The news is also, almost without exception, negative. “If it bleeds, it leads” is a journalism catchphrase. In other words: good news is no news. People who keep up with the news are thus quick to think the world is getting ever more dangerous — though in fact the opposite is true. What’s more, the news constantly gives us the feeling that people can’t be trusted: they commit fraud, they’re corrupt, they steal from one another, they blow themselves up. The reality is that the overwhelming majority of people are good and want to do right by others. But that’s not news, is it?

The news is also obsessed by what’s recent. Almost everything that’s news must be something that has just now taken place. But the most recent thing isn’t by definition the most influential one. Everything in the world has a history. And that history determines in large part why something happens. Because the news usually keeps its eye trained on today, it blinds us to the longer term, both past and future. Informing us about power structures that have grown over time, like the historical roots of racism, or alerting us to gradual societal changes, like the financialization of our economy, is simply not natural to the forms and rhythms of daily news.

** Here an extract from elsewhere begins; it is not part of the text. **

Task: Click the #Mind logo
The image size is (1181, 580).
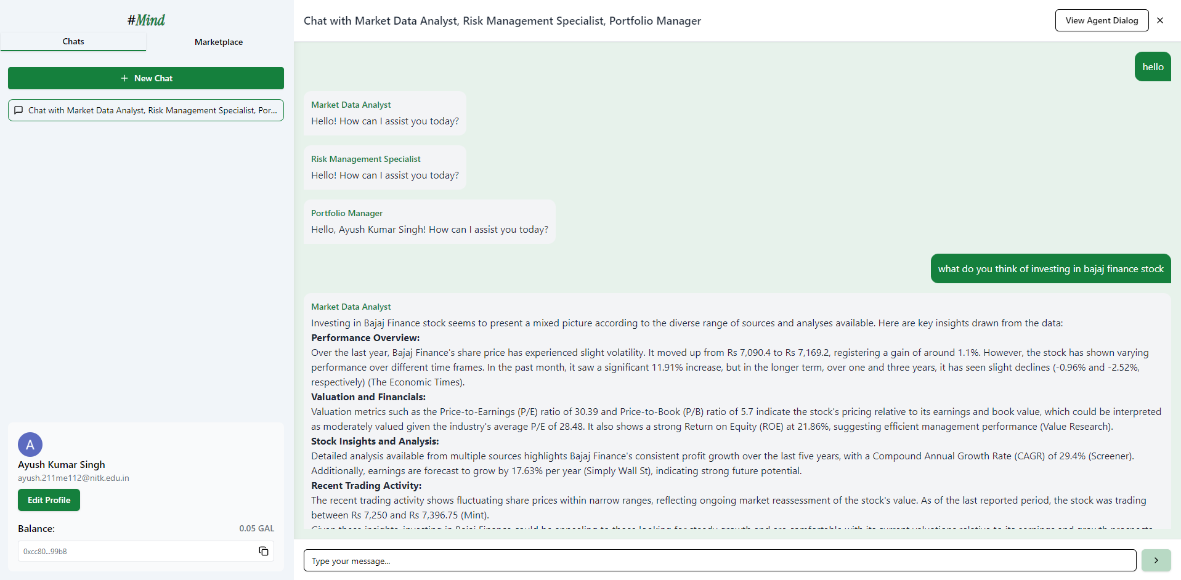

And the reason for that, lastly, is that the news revolves mainly around events. News has to have a hook, to use journalism jargon: a reason to report it now instead of later. That sounds logical, but it means that trends rarely make the evening news. For trends aren’t instances; they progress over time. That’s why the nightly news always ends with the weather, but never with the climate. You can’t say: “Today the climate changed”, even though it actually did.

Hook-think is also why much of the news consists of what we might call calendar journalism: recurring, often planned events that serve as an excuse to elevate something to the status of news. Consider press conferences, quarterly earnings, think tank reports, commemorative services, and anniversaries. Or the president’s tweets. That means you can pencil in much of the news in advance, making it something that isn’t “new” at all.